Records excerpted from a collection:
-- Opening Marker --

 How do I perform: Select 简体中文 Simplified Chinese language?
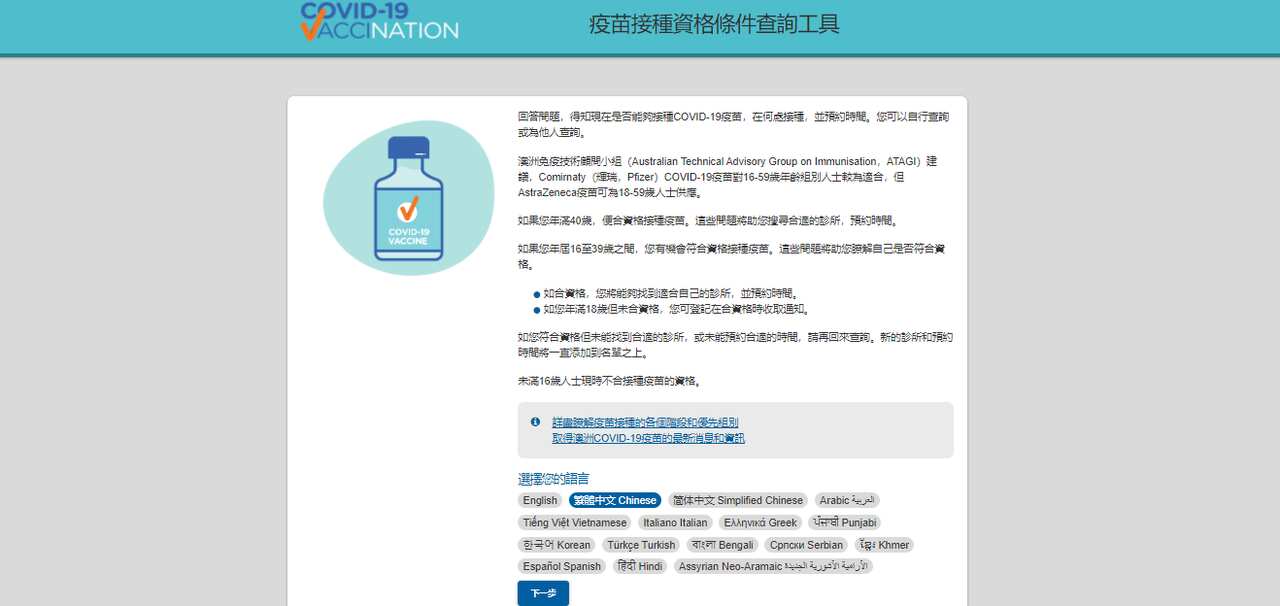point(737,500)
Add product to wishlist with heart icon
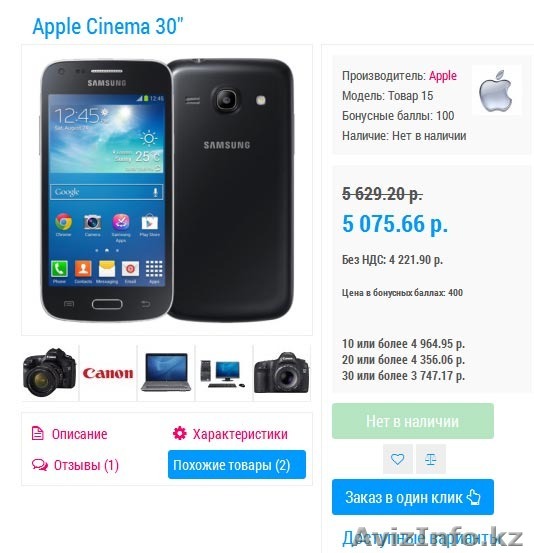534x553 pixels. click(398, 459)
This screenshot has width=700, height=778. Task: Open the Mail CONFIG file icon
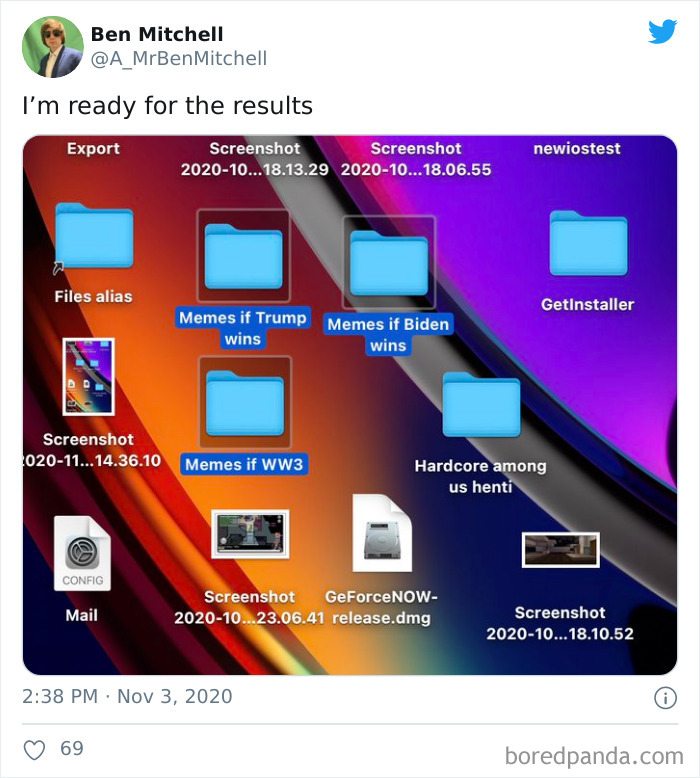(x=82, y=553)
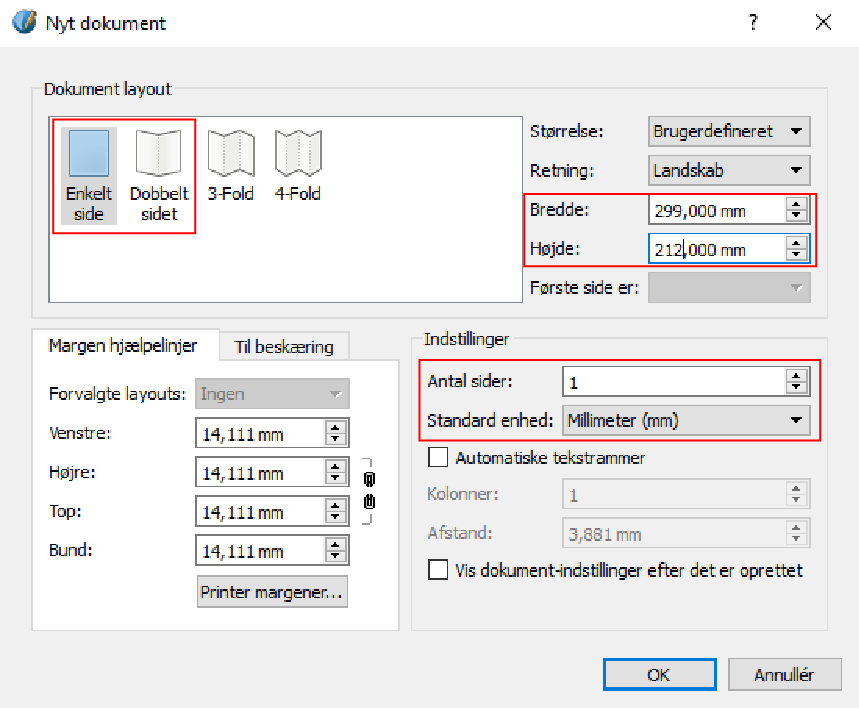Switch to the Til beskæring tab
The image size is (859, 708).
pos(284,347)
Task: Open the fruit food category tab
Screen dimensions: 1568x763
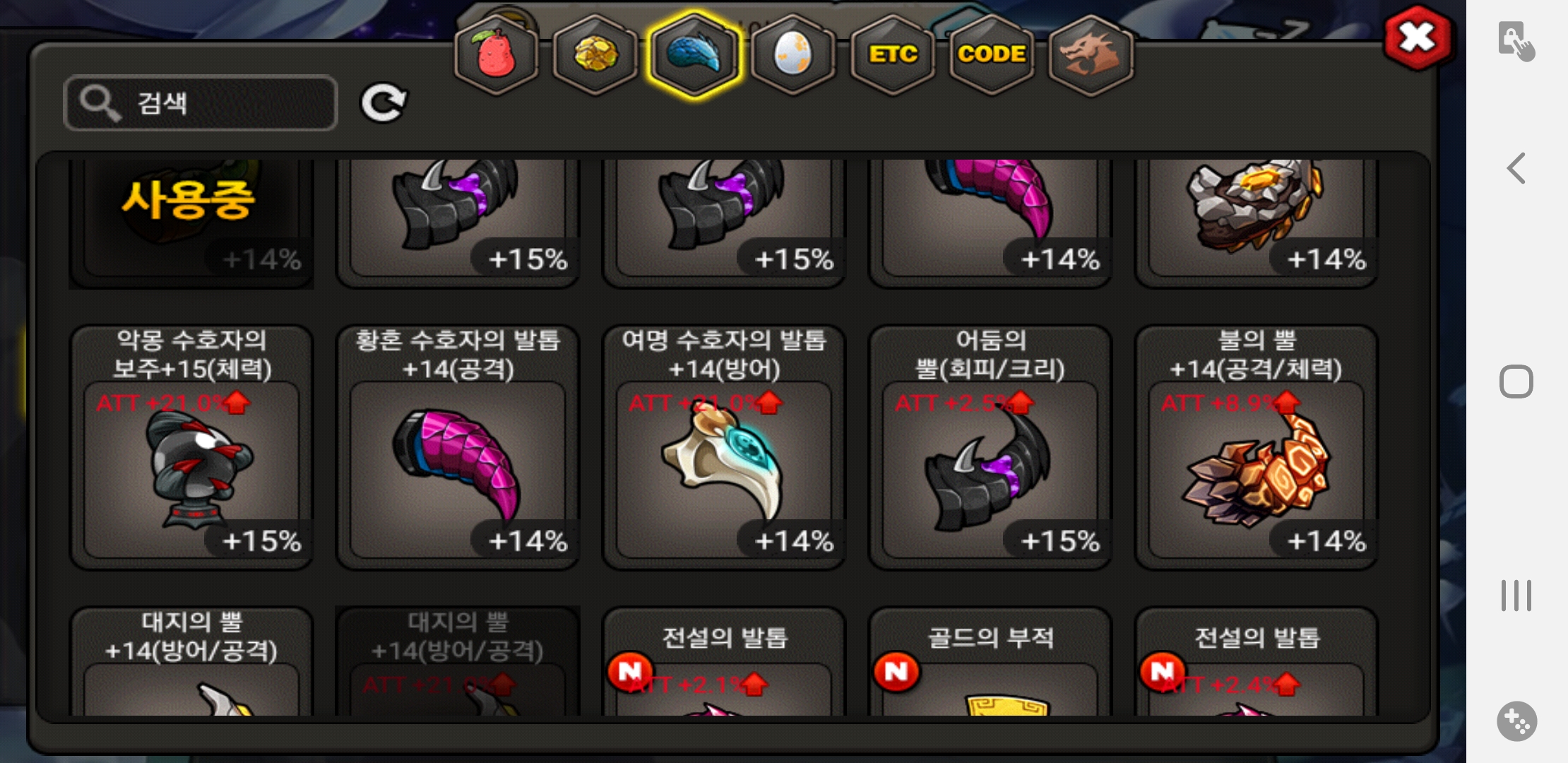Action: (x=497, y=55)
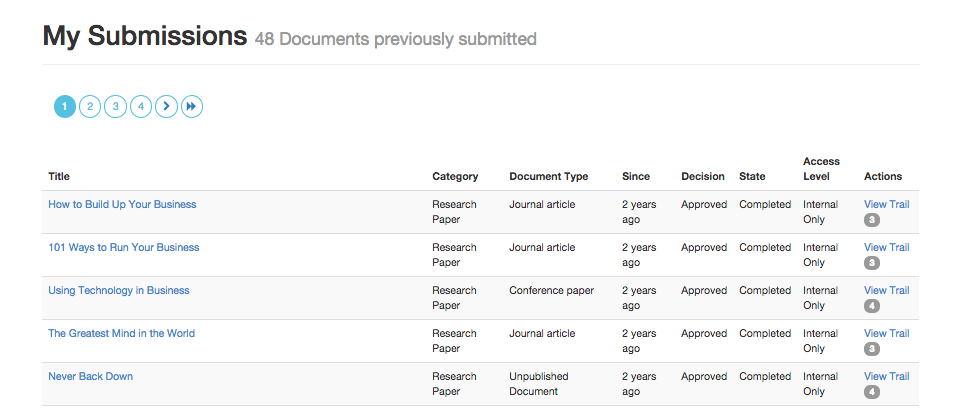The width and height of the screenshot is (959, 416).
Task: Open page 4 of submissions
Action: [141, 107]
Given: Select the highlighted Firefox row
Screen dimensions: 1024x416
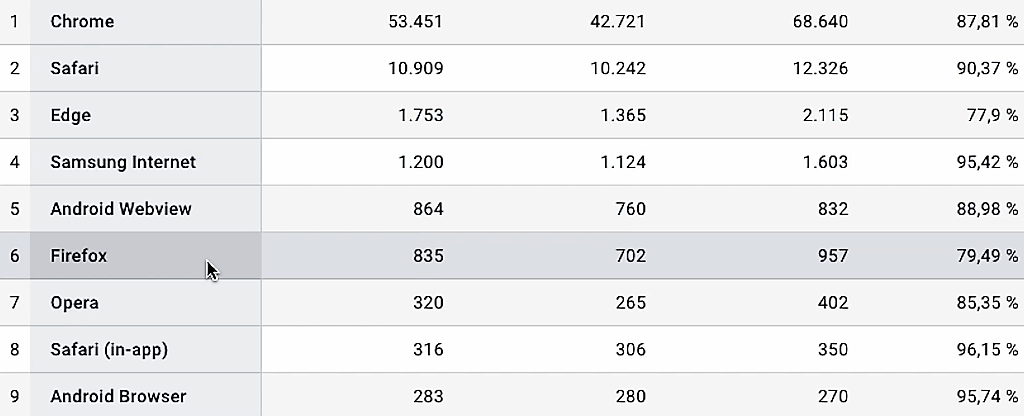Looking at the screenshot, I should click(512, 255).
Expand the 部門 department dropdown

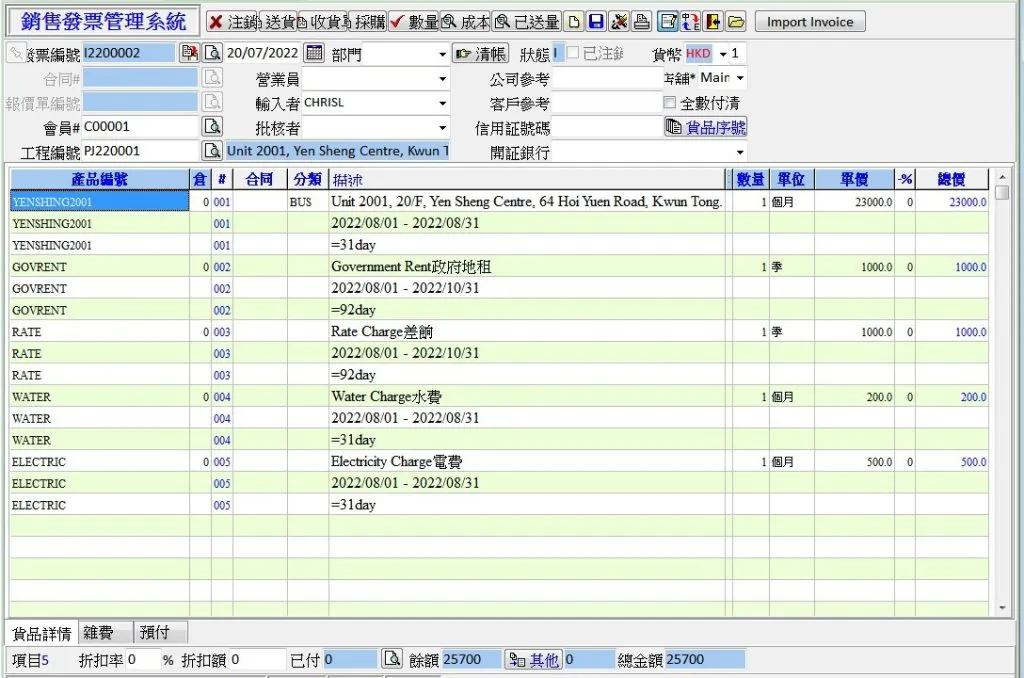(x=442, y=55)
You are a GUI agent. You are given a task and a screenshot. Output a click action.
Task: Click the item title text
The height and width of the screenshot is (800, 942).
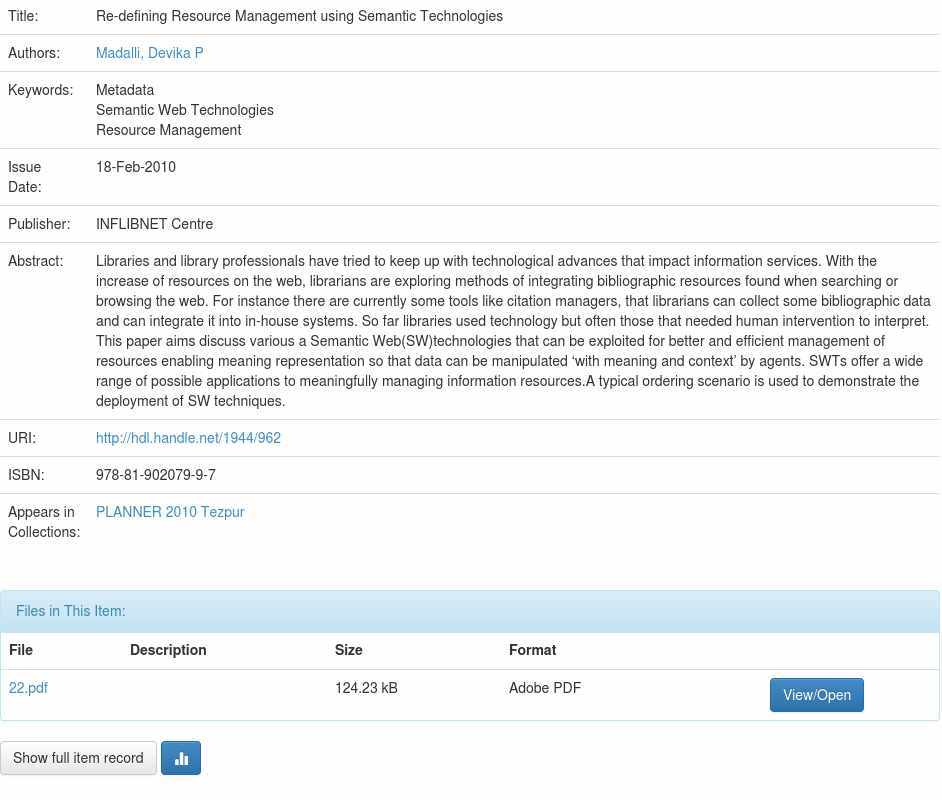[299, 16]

-- Closing Marker --

> [PROBLEM DESCRIPTION]:
Without including any picture, print every record exactly as written above.

> [WRITTEN RESPONSE]:
 How do I perform: Select 简体中文 Simplified Chinese language?
point(737,500)
Add product to wishlist with heart icon
534x553 pixels. click(398, 459)
This screenshot has width=700, height=778. Task: Open the Mail CONFIG file icon
(x=82, y=553)
Switch to the Til beskæring tab
The image size is (859, 708).
pos(284,347)
Task: Open the fruit food category tab
Screen dimensions: 1568x763
Action: (x=497, y=55)
The width and height of the screenshot is (959, 416).
Task: Open page 4 of submissions
Action: [141, 107]
Given: Select the highlighted Firefox row
Screen dimensions: 1024x416
Looking at the screenshot, I should click(512, 255).
Expand the 部門 department dropdown

(x=442, y=55)
You are a GUI agent. You are given a task and a screenshot. Output a click action.
Task: Click the item title text
The height and width of the screenshot is (800, 942).
[299, 16]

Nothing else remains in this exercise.